El primer tributo arreolino al muralista fue un largo poema: «Oda terrenal a Zapotlán el Grande con un canto para José Clemente». El texto lírico, dedicado a otro célebre coterráneo, Guillermo Jiménez, participó en los Juegos Flores de Zapotlán de las fiestas de octubre de 1951; el jurado, presidido por Carlos Pellicer, otorgó el primer premio a Félix Torres Milanés por su poema «De la esposa y el tiempo», el segundo a la pieza de Arreola y el tercer reconocimiento a Virginia Arreola Zúñiga, hermana del cuentista, por «Sonetos a Zapotlán». El poema, publicado inicialmente en el número 4 de la revista Arquitrabe (diciembre de 1951), lo rescaté para publicarlo en La zarza rediviva. J. C. Orozco a contraluz (2010). El siguiente abordaje orozquiano, Orso Arreola lo exhumó de las páginas de México en la Cultura, suplemento de Novedades (marzo, 1952), para publicarlo en Prosa dispersa (2002); en el texto, titulado «Una Crucifixión de José Clemente Orozco», Arreola comenta el cuadro El Gólgota (1942) en apenas una cuartilla —no confundir con Crucifixión (1943), pues el narrador no lo especifica—, dando muestra de pericia crítica para leer esta obra de madurez del pintor: «Más que una obra artística, fruto del esfuerzo y la meditación, la escena del Calvario pintada por José Clemente Orozco da la impresión de ser un corte sagital hecho en la propia alma del artista».

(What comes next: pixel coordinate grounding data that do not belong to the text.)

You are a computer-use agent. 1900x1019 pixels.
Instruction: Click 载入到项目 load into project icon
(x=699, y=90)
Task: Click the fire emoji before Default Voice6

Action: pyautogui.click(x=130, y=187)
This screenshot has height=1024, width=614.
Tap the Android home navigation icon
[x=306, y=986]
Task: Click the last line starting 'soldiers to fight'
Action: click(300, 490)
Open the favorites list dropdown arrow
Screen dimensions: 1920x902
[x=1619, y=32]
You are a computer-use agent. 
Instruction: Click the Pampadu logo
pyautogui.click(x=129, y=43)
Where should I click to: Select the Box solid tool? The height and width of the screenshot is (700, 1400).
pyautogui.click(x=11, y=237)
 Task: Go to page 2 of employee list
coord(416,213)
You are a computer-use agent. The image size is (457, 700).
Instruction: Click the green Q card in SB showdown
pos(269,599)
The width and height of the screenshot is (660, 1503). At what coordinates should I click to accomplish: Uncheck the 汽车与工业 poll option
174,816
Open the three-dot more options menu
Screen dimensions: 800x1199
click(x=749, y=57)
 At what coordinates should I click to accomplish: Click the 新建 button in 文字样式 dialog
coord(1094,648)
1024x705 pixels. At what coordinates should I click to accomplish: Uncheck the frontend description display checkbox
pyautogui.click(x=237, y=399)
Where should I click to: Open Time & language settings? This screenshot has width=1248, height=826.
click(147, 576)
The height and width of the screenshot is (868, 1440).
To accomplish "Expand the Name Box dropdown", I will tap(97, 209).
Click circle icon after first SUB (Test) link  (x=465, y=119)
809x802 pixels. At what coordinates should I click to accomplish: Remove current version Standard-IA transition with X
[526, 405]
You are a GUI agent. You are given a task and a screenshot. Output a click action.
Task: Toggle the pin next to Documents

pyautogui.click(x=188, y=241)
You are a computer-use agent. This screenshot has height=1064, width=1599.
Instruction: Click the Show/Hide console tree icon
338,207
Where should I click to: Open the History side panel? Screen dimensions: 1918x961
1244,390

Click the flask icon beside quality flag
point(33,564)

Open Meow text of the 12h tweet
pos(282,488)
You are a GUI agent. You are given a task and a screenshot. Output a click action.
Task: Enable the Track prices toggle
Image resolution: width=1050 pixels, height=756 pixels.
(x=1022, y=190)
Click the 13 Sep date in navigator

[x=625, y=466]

El tercer homenaje de Arreola al más grande de los tres grandes de la pintura mexicana apareció en el catálogo de la exposición nacional de 1979 en el Palacio de Bellas Artes. Este escrito no se ha compilado, hasta hora, en una edición de la obra dispersa del autor de Palindroma. Bajo el título «La liberación del fuego», Arreola traza una revisión sobre las variantes del elemento ígneo en la obra orozquiana, a veces en un plano histórico y político desde la destrucción y la purificación; en otros momentos, abunda en el mismo artículo, esas mismas llamas y esos mismos incendios aportan a los lienzos y muros una atmósfera de espiritualidad. El narrador concluye su nota de crítica de arte con estas palabras, propiciatorias de invención y agudeza: «De José Clemente Orozco nos quedan diferentes autorretratos y cada quien puede elegir el suyo. Por mi parte, más que su fisonomía, prefiero la estampa de ¿su alma? Esa que nos llama en llamaradas desde la cúpula del Hospicio Cabañas. Esa imagen del hombre que se consume y se consuma en sí mismo, pero que tiene don de lenguas y habla por todos nosotros. La llama de amor viva, como dijo un místico ardiente y efusivo».